Notre objectif est de faire comprendre à un public élargi (élus, techniciens, chercheurs, citoyens, PME, entreprises éco citoyennes) le lien fondamental qui existe entre ces univers. Ce lien est aujourd'hui insoupçonné alors qu'il recèle un énorme potentiel de changement vers plus d'équilibre et de durabilité.
On observe en effet un abîme entre, d'une part les acteurs du développement durable (ONG, élus, éco-techniciens...) qui s'intéressent assez peu à la dynamique des TIC et du libre, et d'autre part les acteurs du logiciel libre, qui semblent souvent plus préoccupés par leurs logiciels que par ce qui se passe dans la sphère terrestre...
Ceci est bien sûr une caricature... Mais selon nous, il y a un énorme enjeu à rapprocher les acteurs de ces deux univers. Non seulement peuvent-ils se renforcer mutuellement, mais surtout ils sont mus par une même démarche essentielle, les uns agissant dans le domaine "physique", les autres dans le domaine "noosphérique".
La conjonction de ces deux forces vives peut être un facteur historique de changement vers plus de durabilité.
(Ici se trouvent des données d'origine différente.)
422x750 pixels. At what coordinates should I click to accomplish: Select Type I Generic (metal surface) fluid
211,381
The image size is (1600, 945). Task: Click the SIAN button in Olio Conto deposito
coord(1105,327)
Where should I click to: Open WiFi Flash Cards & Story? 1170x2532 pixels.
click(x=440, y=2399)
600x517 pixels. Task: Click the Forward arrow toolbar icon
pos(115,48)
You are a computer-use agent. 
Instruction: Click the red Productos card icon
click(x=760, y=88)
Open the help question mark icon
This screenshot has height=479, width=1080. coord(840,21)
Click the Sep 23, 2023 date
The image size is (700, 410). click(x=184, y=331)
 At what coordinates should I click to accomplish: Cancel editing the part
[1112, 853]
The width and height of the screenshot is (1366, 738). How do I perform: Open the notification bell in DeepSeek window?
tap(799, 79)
Le Libre et ses formes d'application

Nous appellerons "Libre" non seulement le logiciel libre, mais aussi certaines formes de diffusion libre de la connaissance : partage de meilleures pratiques, échanges entre chercheurs et utilisateurs sur des sujets d'intérêt général...

Le sujet le plus connu, le logiciel libre, est un modèle collaboratif basé sur la transparence et l'amélioration continue, mené par des utilisateurs et des contributeurs souvent bénévoles. Il repose sur une économie du don où les utilisateurs ayant bénéficié d'une solution ou les contributeurs l'ayant développé souhaitent en faire bénéficier le plus grand nombre, sans objectif commercial sur le produit logiciel: il ne s'agit pas pour eux de "marchandiser" la connaissance, mais d'en faire bénéficier les autres. Le Libre a ainsi généralement été développé par des passionnés (geeks et autres nerds linussiens, qu'à Angenius on appelle des Trolls) ou des bénévoles engagés dans une mission d'intérêt général (cas de la majorité des angenieurs).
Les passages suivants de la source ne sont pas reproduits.